Explosion, fire rock Duke Energy's Texas gas storage facility

Aug. 19, 2004
The cause of an explosion early Thursday at Duke Energy Corp.'s Moss Bluff salt cavern natural gas storage facility in Liberty County, Tex., is under investigation. The Charlotte, NC-based Duke reported that there were no injuries, but a fire in aboveground infrastructure continued to burn throughout the day.

By OGJ editors

HOUSTON, Aug. 19 -- The cause of an explosion early Thursday at Duke Energy Corp.'s Moss Bluff salt cavern natural gas storage facility in Liberty County, Tex., is under investigation. The Charlotte, NC-based Duke reported that there were no injuries, but a fire in aboveground infrastructure continued to burn throughout the day.

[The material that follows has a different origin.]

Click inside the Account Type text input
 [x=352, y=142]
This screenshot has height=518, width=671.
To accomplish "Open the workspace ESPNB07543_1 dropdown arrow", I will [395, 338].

"The fire started at 4:15 a.m. and is still burning," said spokeswoman Gretchen Krueger late Thursday afternoon. "[Firefighting experts] Boots & Coots are on the scene evaluating the situation."

Krueger said the source of the gas was shut off, but gas in piping and other aboveground infrastructure was still feeding the fire, which did not affect the gas in underground storage.

The facility, 40 miles northeast of Houston, has three storage caverns underground with the capacity to store a total of 16 bcf of working gas. It also has interconnections with five major pipelines serving eastern and midwestern US markets. Throughput on the pipelines was not affected, Krueger said, although storage customers were impacted, with no injections or withdrawals possible from one of the caverns while the facilities remained aflame. The other two caverns did not appear to be threatened.

The extent of damage to the facility has not yet been assessed, Krueger said.